* DATA FOR THIS EXERCISE:
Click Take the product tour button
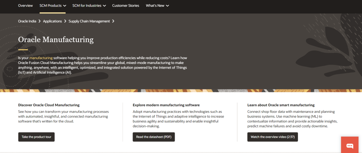362x153 pixels. (x=36, y=137)
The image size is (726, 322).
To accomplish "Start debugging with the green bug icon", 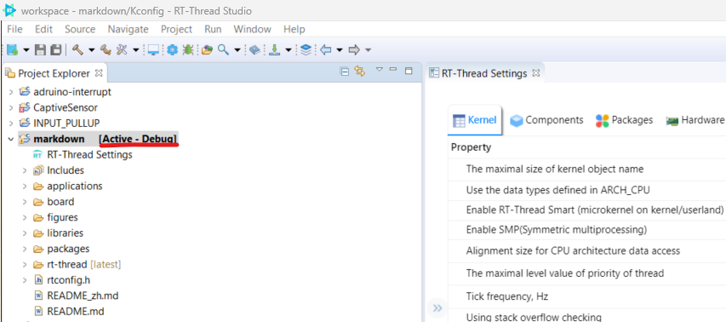I will pos(187,49).
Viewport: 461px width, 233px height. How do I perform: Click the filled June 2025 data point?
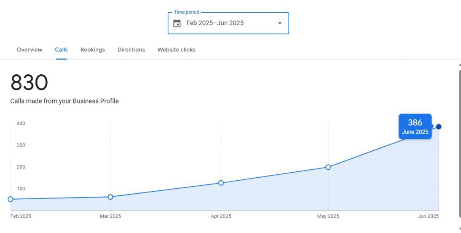(439, 127)
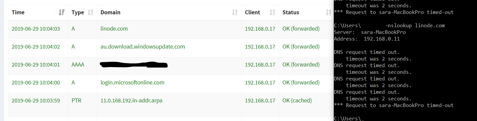This screenshot has width=477, height=121.
Task: Click the 10:04:03 timestamp cell
Action: [36, 29]
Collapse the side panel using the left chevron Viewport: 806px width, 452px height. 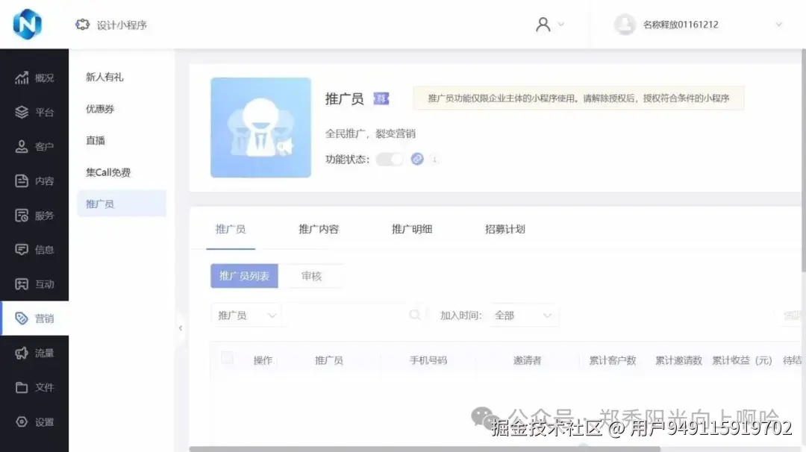(181, 327)
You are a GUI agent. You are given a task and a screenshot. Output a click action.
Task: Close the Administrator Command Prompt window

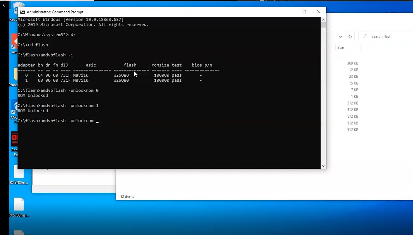point(319,12)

* EXERCISE:
Exactly the lines from the line with "Task: Close the" through the last line of the listing, both included, should be extracted, and the pictures left behind.

* SOLVED EXERCISE:
Task: Close the Administrator Command Prompt window

point(319,12)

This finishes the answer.